Mobil BMW yang dikemudikan oleh CT diketahui menggunakan pelat F 1206 palsu saat kecelakaan yang menyebabkan korban berinisial AE meninggal dunia. Namun, setelah kecelakaan, pelat nomor kendaraan tersebut diganti menjadi pelat B 1224 NAC, yang merupakan pelat asli sesuai dokumen STNK resmi.
Kapolresta Sleman menjelaskan kronologi penggantian pelat nomor kendaraan tersebut. Setelah mobil BMW diamankan sebagai barang bukti di Polsek Ngaglik, pada pukul 09.00 WIB, seorang pria berinisial IV datang ke lokasi dan meminta izin untuk mengambil barang dari dalam kendaraan. Permintaan ini dikabulkan, dengan pengawasan petugas.

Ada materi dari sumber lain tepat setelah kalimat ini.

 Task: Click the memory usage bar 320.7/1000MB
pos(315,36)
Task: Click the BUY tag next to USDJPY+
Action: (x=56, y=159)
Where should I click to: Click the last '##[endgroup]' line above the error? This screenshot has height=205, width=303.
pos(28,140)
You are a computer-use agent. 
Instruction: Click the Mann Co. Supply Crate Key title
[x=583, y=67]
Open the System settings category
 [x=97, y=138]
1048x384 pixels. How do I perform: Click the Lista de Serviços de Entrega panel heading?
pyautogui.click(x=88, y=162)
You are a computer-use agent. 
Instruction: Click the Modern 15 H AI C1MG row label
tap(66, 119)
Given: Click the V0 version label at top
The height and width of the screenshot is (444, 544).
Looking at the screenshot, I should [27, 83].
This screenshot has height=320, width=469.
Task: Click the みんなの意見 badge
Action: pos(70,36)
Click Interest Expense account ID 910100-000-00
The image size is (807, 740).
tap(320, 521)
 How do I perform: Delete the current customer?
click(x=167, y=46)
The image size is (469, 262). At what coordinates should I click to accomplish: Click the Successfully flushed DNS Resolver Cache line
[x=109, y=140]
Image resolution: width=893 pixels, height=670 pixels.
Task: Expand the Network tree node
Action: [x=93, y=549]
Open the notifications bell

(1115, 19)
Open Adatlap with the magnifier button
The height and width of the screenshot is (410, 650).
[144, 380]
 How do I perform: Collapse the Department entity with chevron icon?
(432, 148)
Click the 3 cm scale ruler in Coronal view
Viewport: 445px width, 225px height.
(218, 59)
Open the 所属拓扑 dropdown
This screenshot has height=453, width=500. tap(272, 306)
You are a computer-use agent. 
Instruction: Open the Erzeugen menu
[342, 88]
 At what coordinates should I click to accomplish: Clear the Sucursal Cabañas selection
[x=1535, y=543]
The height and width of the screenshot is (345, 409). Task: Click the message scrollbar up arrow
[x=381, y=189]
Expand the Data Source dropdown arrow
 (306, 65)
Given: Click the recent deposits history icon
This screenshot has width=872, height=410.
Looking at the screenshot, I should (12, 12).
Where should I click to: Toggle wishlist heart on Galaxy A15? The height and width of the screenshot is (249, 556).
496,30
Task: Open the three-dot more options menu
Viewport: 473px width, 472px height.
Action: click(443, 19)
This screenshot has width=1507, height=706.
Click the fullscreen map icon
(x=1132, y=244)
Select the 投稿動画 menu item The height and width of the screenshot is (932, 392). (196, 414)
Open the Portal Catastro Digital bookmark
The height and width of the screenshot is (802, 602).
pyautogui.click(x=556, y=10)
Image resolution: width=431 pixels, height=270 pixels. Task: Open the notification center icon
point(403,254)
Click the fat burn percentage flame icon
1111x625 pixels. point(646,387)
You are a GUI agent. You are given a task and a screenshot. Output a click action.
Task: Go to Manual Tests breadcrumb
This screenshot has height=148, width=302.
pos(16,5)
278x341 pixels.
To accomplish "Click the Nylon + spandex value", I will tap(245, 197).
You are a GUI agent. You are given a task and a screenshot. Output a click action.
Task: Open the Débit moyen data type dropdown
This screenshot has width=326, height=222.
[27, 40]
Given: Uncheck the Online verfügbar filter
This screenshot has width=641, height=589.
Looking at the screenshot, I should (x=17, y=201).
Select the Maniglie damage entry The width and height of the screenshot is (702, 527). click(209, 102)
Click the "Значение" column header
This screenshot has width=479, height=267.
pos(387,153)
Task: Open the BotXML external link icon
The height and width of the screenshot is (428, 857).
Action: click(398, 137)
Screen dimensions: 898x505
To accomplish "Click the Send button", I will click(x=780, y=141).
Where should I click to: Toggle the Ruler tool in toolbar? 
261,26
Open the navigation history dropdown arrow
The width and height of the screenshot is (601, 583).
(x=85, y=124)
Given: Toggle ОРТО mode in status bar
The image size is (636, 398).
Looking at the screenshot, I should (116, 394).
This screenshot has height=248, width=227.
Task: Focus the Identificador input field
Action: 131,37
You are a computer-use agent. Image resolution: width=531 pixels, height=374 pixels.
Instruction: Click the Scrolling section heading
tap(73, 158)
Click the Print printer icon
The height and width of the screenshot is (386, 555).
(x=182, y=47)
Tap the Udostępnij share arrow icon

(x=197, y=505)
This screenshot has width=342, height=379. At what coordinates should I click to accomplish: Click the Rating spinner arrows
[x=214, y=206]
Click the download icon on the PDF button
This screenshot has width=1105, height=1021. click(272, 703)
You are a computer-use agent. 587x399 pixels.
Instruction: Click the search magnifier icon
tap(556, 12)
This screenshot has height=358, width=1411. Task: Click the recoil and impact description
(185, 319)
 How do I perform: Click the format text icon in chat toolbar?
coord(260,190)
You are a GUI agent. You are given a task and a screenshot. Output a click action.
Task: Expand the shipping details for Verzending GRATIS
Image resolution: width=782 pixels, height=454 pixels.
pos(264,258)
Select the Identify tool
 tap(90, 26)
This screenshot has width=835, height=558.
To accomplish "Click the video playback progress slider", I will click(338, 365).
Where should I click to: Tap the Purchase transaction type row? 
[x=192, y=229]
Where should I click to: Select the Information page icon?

Namun, satu jam kemudian, sekitar pukul 10.00 WIB, IV kembali ke lokasi tanpa izin petugas dan melakukan aksi penggantian pelat nomor dari F 1206 ke B 1224 NAC. Aksi ini terekam jelas melalui CCTV yang terpasang di sekitar lokasi.
IV yang berusia 43 tahun dan bekerja sebagai karyawan swasta kini telah diamankan oleh pihak kepolisian. Ia tengah menjalani pemeriksaan intensif oleh Satreskrim Polresta Sleman guna mendalami dugaan upaya menghilangkan jejak hukum atau memanipulasi barang bukti.
Kapolresta menegaskan bahwa penggunaan pelat palsu adalah tindak pidana yang bisa dikenai sanksi hukum. Pihak kepolisian saat ini fokus pada penyelidikan pelat nomor palsu saat kecelakaan serta identifikasi apakah ada pihak lain yang terlibat dalam tindakan manipulatif ini.
Kasus ini menyoroti pentingnya kejelasan identitas kendaraan dalam proses hukum, dan diharapkan menjadi peringatan bagi masyarakat untuk tidak bermain-main dengan legalitas kendaraan.